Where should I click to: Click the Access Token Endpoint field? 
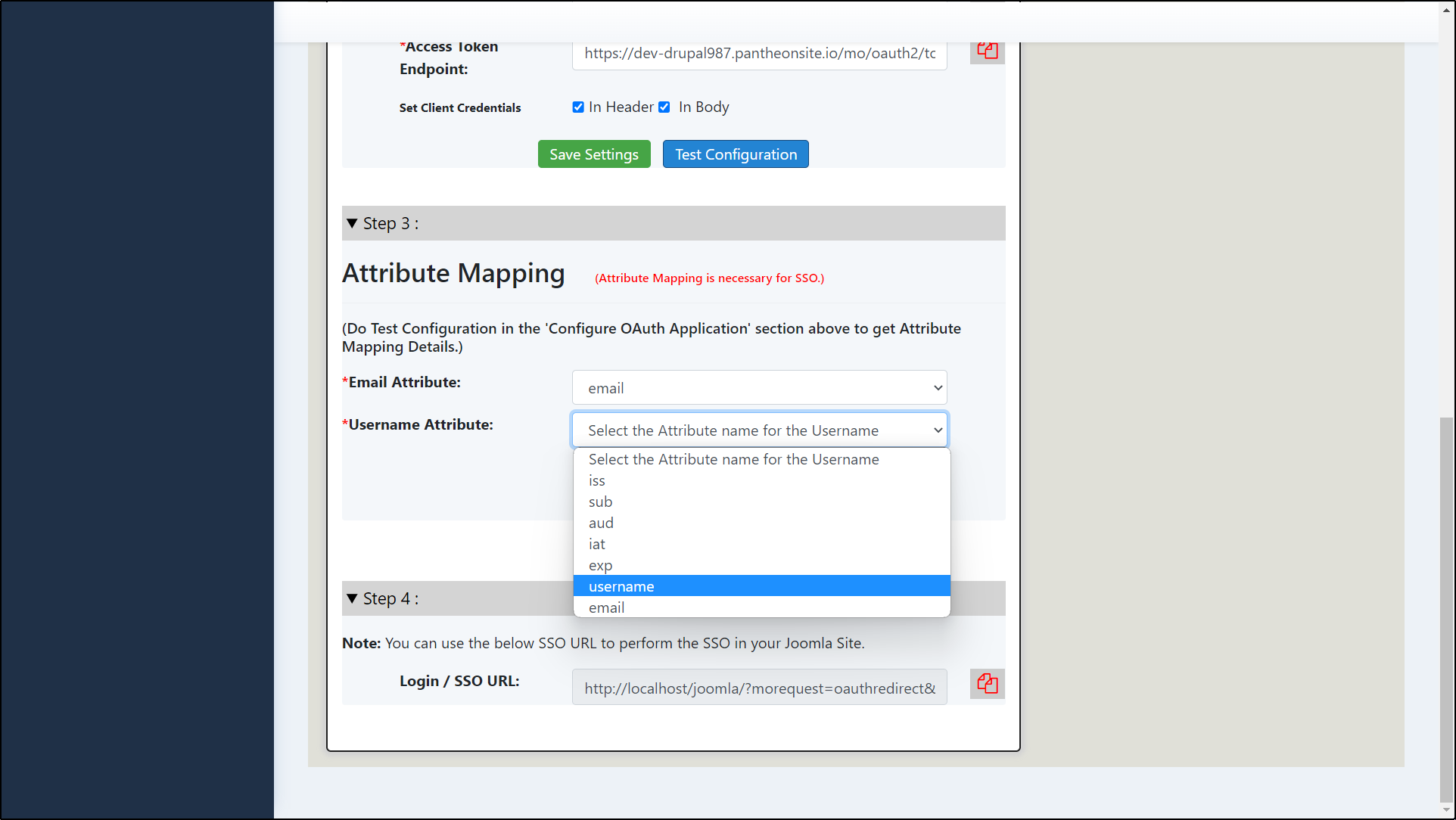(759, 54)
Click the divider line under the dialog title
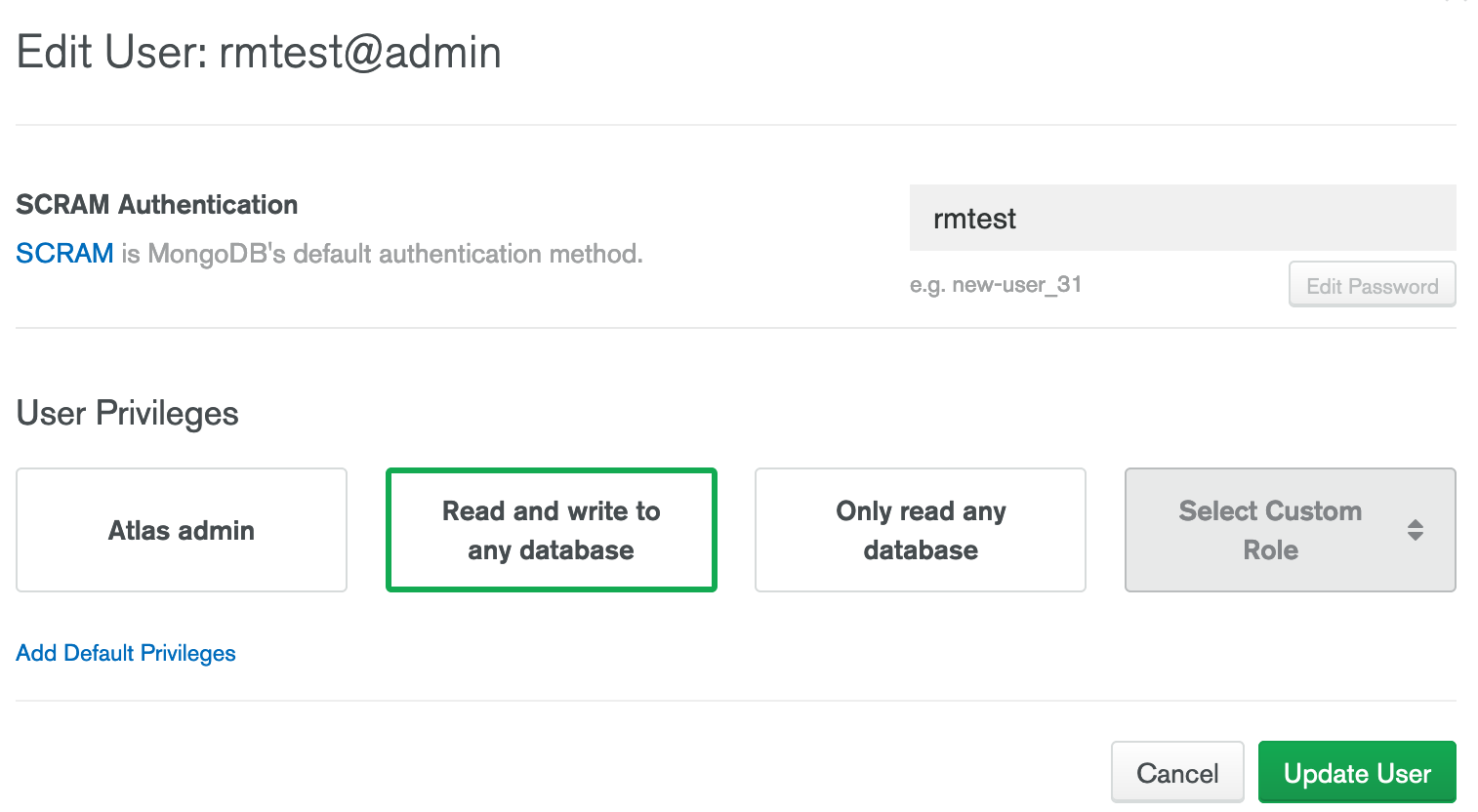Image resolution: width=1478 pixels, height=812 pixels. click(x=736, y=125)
---
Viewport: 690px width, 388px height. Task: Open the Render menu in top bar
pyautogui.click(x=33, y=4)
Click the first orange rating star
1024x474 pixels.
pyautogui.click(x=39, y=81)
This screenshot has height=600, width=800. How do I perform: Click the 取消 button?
---
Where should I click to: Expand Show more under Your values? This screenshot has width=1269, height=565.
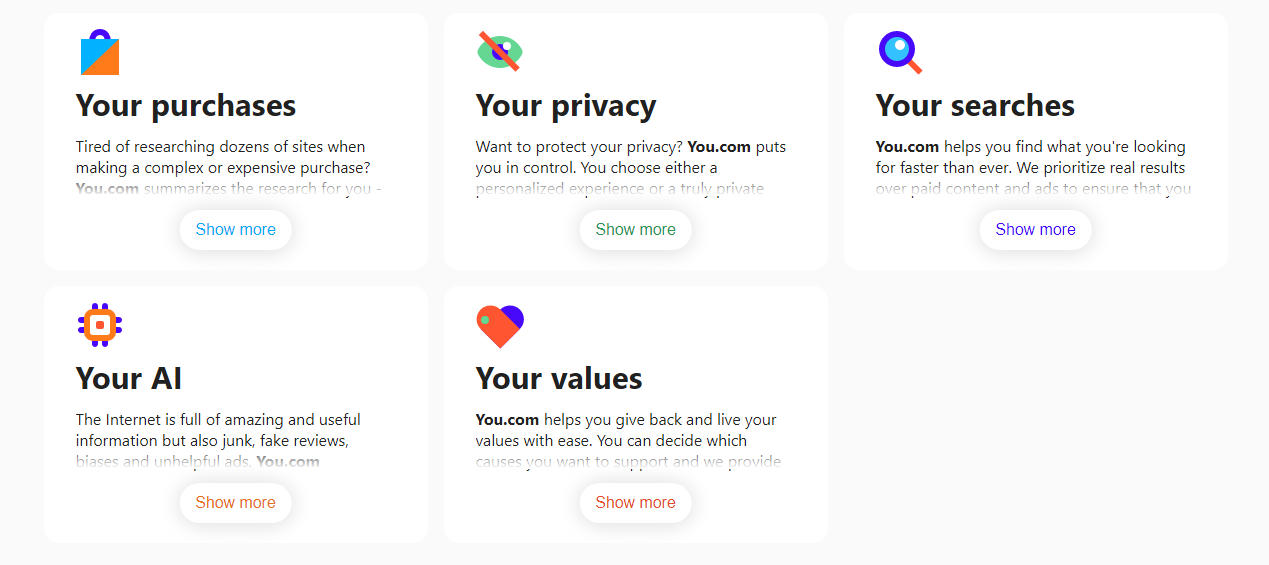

**Given request:**
Copy the records from the line with "Where should I click to: Click" up to and including the line with "Image resolution: width=1478", leaving out the pictures.

**Answer in full:**
Where should I click to: Click the Access Token Endpoint field? 
(759, 54)
Click the divider line under the dialog title
Image resolution: width=1478 pixels, height=812 pixels. click(x=736, y=125)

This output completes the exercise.